Task goal: Could you rewrite the stretch of the spacecraft article below from "When a plan" through "the Orel spacecraft.", putting "chief" in place of "head"?

Given text:
BEGIN
Former proposed design for a crewed spacecraft for low Earth orbit operations

Crew Space Transportation System (CSTS), originally Advanced Crew Transportation System (ACTS), was a proposed design for a crewed spacecraft for low Earth orbit operations such as servicing the International Space Station, but also capable of exploration of the Moon and beyond. It was a joint project between the European Space Agency (ESA) and the Russian Federal Space Agency (Federal'noye kosmicheskoye agentstvo Rossii – FKA).

The project was conceived as a basic strategic plan to keep a viable European human spaceflight program alive after the US space agency NASA declined the ESA’s request to participate in the American Orion spacecraft project. Meanwhile the ESA had been in talks with the FKA aimed at the two organisations collaborating on the development of Kliper, which was to be a replacement for Russia’s venerable Soyuz spacecraft. After NASA’s decision, in mid-2006 the FKA and ESA agreed to cooperate on the ACTS, with funding limited to a feasibility study for a launch of an actual vehicle possible no earlier than 2017; the name of the proposed vehicle was then changed from Advanced Crew Transportation System to Crew Space Transportation System. The study phase of ACTS/CSTS was completed and submitted to a conference in November 2008 of ESA member states. As no further funding was allocated at the conference, the project was shut down. The ESA decided to develop the upgraded crewed version of ATV. In mid-2009 EADS Astrium was awarded a €21 million study to design the crewed vehicle.

When a plan for a crewed version of the ESA’s Automated Transfer Vehicle (ATV) cargo spacecraft was announced a few months before the decision to shut down the CSTS project was made, the head of the ESA denied that it was an alternative to the CSTS, saying there were ongoing talks as to whether to continue funding the CSTS project.

In 2009, Russia decided it would proceed with developing a version of the original design of the CSTS, which became the Orel spacecraft.

In early 2013, the ESA and NASA began cooperation on developing the European Service Module for the current version of the Orion spacecraft. This cast previous ESA efforts concerning a crewed derivative of the ATV spacecraft into uncertainty. As of summer 2015, no known new developments on the ACTS/CSTS project had been disclosed to the public.

== Background ==
=== ACTS as an answer to the Orion ===
In 2004, U.S. President George W. Bush announced the Vision for Space Exploration, a program that included the United States’ return to the Moon by 2020 and a crewed mission to Mars by 2030. For these purposes the Crew Exploration Vehicle (CEV) was to be developed (the CEV was a competitive design assessment process, the outcome of which was the Orion spacecraft). European Space Agency (ESA) officials inquired whether they could be part of this program for exploration, however received a negative response. In May 2006, the ESA's General Director Jean-Jacques Dordain stated with regard to this rejection by NASA, "I have been told by Mike Griffin and [John] Marburger that the CEV is not for international cooperation. But if Europe is not involved in the next-generation transportation systems, we will stay forever a second-class partner."

In a July 2006 interview with New Scientist, NASA Administrator Michael Griffin however suggested interest in international cooperation in the general context of NASA's Moon exploration plans. "The US will return to the Moon but we think we will do it better, that it will be more rewarding for all, if it [sic] can do it in the company of as many of our ISS partners as we can, and with new partners." In this statement Griffin spoke of general cooperation, not a specific cooperative effort in developing the Orion, the actual vehicle to be used for Moon missions, which would be an entirely American built spacecraft.
END
Record excerpts:
BEGIN
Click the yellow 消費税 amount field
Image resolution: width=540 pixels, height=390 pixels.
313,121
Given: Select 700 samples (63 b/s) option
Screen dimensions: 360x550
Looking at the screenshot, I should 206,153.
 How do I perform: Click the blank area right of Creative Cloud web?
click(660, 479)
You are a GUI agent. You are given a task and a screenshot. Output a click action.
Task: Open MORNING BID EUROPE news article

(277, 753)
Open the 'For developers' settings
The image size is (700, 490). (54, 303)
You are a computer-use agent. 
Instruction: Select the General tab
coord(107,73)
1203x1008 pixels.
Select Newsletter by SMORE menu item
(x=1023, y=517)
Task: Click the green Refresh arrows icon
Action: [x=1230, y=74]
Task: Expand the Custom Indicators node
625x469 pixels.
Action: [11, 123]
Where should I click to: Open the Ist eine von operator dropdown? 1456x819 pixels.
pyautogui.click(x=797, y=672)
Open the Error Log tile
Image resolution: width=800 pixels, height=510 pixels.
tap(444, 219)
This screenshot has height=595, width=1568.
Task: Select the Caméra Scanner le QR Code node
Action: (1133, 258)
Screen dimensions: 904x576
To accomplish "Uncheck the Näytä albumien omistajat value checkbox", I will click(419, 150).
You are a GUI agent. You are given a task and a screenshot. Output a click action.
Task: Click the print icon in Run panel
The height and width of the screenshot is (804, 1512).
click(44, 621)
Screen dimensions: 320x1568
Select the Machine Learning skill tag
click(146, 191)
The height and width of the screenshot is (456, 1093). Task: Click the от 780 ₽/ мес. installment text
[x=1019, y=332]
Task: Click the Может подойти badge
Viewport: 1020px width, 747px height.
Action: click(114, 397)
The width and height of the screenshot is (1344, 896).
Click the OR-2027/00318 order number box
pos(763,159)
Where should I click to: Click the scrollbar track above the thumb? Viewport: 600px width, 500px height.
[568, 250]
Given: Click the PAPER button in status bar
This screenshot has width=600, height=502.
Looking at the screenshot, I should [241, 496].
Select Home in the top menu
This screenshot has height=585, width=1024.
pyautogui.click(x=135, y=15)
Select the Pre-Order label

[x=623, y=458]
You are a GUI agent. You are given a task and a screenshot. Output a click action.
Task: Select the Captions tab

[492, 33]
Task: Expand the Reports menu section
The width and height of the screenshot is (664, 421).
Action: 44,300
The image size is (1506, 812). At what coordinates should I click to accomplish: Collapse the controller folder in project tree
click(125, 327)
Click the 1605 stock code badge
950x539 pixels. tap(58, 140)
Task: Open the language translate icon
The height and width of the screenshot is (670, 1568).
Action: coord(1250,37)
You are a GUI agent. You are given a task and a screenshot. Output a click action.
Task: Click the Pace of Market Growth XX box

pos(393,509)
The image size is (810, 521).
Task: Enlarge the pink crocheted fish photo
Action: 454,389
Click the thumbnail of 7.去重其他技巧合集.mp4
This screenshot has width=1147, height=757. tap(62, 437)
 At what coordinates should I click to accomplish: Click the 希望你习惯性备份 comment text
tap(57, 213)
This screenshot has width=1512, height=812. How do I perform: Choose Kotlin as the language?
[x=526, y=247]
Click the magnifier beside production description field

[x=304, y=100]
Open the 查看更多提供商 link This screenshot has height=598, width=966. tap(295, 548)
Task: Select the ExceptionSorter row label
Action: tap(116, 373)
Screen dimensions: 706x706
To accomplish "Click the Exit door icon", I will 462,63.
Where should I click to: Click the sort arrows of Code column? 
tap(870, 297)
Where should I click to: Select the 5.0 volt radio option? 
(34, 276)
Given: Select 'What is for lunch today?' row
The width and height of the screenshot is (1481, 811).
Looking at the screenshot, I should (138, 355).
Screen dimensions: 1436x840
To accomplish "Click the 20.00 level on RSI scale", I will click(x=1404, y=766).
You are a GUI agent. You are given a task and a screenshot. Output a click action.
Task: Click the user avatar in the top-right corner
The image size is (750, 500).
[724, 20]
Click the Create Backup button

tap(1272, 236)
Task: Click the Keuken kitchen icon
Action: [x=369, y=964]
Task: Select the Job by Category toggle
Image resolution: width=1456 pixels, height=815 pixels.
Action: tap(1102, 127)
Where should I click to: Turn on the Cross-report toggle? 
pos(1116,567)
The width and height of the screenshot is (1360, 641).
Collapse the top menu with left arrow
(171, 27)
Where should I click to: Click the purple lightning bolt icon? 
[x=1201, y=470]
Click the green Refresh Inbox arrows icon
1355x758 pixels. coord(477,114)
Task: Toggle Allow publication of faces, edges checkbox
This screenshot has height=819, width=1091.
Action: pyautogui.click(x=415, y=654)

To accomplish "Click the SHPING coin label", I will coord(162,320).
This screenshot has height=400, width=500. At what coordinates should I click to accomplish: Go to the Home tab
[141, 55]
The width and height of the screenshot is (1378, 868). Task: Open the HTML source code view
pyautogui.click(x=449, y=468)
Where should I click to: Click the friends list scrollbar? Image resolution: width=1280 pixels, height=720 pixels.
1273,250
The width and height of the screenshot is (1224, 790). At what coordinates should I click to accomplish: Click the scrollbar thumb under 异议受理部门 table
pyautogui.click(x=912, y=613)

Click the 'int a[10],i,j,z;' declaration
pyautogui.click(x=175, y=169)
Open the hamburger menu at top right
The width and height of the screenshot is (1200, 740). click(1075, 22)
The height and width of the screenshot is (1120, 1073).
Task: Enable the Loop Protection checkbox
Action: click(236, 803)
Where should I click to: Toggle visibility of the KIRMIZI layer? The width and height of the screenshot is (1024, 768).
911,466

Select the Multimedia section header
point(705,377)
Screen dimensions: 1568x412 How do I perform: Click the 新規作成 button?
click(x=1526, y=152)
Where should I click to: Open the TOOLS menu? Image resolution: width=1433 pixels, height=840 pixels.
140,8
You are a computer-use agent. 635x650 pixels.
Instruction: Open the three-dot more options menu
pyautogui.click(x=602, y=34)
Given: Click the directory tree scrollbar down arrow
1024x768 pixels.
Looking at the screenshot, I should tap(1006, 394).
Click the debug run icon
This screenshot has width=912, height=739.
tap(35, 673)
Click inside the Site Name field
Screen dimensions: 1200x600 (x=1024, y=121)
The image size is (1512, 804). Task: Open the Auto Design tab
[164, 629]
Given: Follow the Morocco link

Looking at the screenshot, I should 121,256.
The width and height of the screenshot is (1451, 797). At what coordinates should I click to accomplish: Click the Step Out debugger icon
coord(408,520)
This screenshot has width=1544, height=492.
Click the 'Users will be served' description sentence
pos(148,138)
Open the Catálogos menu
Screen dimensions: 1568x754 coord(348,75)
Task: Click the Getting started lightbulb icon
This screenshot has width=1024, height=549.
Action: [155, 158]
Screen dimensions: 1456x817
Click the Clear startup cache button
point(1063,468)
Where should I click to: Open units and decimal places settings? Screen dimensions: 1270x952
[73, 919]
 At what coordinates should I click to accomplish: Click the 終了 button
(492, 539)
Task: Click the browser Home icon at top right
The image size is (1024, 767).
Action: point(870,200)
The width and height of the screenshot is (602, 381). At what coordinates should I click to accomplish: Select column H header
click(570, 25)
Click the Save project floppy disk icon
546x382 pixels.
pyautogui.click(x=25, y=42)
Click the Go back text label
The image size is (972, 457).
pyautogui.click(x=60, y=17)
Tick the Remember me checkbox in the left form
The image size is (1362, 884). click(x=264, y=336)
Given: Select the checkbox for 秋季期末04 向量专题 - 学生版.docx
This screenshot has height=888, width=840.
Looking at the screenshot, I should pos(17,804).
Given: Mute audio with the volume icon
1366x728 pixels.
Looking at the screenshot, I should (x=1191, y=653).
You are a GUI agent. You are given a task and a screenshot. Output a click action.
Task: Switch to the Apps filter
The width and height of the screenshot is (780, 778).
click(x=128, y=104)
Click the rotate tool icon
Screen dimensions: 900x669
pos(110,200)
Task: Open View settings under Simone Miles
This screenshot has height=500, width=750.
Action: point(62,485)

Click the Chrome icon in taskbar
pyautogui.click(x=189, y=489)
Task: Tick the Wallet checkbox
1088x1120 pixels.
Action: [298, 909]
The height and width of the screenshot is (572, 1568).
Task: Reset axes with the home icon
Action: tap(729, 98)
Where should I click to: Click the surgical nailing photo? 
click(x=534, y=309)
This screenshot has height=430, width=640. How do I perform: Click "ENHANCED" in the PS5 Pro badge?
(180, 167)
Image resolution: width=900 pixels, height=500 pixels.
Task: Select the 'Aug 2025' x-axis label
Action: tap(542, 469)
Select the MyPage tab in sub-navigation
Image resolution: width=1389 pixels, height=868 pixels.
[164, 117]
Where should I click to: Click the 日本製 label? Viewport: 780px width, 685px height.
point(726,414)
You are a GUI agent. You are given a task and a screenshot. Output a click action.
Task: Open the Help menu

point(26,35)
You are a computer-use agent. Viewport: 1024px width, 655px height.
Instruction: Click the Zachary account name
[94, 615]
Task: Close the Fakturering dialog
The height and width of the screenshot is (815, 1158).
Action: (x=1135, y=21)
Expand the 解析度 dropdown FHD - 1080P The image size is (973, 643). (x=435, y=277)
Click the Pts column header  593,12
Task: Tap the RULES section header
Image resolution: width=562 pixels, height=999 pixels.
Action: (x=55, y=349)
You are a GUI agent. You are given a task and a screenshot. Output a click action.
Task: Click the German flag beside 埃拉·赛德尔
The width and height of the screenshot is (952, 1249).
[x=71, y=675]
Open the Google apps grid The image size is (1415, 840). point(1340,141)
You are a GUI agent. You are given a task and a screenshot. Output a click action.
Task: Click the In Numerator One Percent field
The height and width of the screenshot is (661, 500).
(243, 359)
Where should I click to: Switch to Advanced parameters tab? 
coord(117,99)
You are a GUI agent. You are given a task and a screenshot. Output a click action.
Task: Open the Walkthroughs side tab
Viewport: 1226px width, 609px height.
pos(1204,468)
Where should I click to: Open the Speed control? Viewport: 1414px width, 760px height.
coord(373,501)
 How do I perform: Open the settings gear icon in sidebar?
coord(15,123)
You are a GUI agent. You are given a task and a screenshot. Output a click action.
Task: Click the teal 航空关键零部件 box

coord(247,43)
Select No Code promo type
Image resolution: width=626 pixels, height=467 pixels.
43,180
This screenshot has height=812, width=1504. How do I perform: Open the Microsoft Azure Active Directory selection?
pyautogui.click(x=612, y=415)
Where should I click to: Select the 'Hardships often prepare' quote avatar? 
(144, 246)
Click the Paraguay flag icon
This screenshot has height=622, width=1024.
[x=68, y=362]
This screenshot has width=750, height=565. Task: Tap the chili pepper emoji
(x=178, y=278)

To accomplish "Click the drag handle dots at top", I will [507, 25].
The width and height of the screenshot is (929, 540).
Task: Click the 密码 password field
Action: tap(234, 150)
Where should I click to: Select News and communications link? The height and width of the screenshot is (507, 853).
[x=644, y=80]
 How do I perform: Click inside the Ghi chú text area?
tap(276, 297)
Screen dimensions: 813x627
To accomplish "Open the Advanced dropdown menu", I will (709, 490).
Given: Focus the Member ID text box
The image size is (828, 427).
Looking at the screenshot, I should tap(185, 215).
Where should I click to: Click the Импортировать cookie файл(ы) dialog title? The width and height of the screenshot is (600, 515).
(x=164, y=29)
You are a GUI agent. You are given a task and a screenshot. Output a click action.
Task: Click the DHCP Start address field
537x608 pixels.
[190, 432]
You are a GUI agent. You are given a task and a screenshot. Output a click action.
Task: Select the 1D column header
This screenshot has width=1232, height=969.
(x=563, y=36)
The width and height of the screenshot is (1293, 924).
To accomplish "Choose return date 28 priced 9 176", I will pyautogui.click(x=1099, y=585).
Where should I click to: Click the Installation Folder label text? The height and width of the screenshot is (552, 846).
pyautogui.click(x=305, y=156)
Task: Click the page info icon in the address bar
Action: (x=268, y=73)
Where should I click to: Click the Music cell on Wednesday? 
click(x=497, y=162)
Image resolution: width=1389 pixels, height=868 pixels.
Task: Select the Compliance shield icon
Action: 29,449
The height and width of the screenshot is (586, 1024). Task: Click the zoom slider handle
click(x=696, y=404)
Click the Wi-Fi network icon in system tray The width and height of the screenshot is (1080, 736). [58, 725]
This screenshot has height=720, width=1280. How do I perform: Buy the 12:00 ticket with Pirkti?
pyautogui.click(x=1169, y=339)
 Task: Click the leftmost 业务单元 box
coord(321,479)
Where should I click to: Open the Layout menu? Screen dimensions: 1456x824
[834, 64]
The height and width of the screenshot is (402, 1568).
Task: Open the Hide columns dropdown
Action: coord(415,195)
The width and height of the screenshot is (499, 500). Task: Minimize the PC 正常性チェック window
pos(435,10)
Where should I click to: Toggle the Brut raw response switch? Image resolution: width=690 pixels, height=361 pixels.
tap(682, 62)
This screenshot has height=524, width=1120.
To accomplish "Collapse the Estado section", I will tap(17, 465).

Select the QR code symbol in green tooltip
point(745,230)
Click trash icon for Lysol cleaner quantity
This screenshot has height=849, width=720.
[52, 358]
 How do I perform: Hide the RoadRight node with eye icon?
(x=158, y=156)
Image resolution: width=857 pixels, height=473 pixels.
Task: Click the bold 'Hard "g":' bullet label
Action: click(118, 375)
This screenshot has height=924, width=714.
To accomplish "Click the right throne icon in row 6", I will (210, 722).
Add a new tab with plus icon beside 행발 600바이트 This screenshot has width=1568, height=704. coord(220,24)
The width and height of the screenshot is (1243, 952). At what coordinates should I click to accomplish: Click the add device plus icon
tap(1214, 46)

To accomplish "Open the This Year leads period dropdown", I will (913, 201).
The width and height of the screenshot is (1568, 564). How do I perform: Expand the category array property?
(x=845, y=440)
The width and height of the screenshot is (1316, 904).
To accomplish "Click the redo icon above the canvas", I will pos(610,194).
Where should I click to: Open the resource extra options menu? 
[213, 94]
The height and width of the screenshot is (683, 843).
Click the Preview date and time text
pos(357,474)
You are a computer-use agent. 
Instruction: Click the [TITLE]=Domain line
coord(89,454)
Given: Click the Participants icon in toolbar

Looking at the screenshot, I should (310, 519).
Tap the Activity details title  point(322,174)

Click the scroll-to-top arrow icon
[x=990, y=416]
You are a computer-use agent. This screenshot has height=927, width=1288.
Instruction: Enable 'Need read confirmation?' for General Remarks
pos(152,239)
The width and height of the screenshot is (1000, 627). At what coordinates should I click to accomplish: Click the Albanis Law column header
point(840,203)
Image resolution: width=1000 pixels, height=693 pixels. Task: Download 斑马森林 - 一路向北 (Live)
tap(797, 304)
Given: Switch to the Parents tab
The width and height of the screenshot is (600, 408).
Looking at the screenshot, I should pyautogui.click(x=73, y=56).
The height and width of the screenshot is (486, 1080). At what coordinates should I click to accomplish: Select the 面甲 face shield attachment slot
END
Solution for this problem:
When a plan for a crewed version of the ESA’s Automated Transfer Vehicle (ATV) cargo spacecraft was announced a few months before the decision to shut down the CSTS project was made, the chief of the ESA denied that it was an alternative to the CSTS, saying there were ongoing talks as to whether to continue funding the CSTS project.

In 2009, Russia decided it would proceed with developing a version of the original design of the CSTS, which became the Orel spacecraft.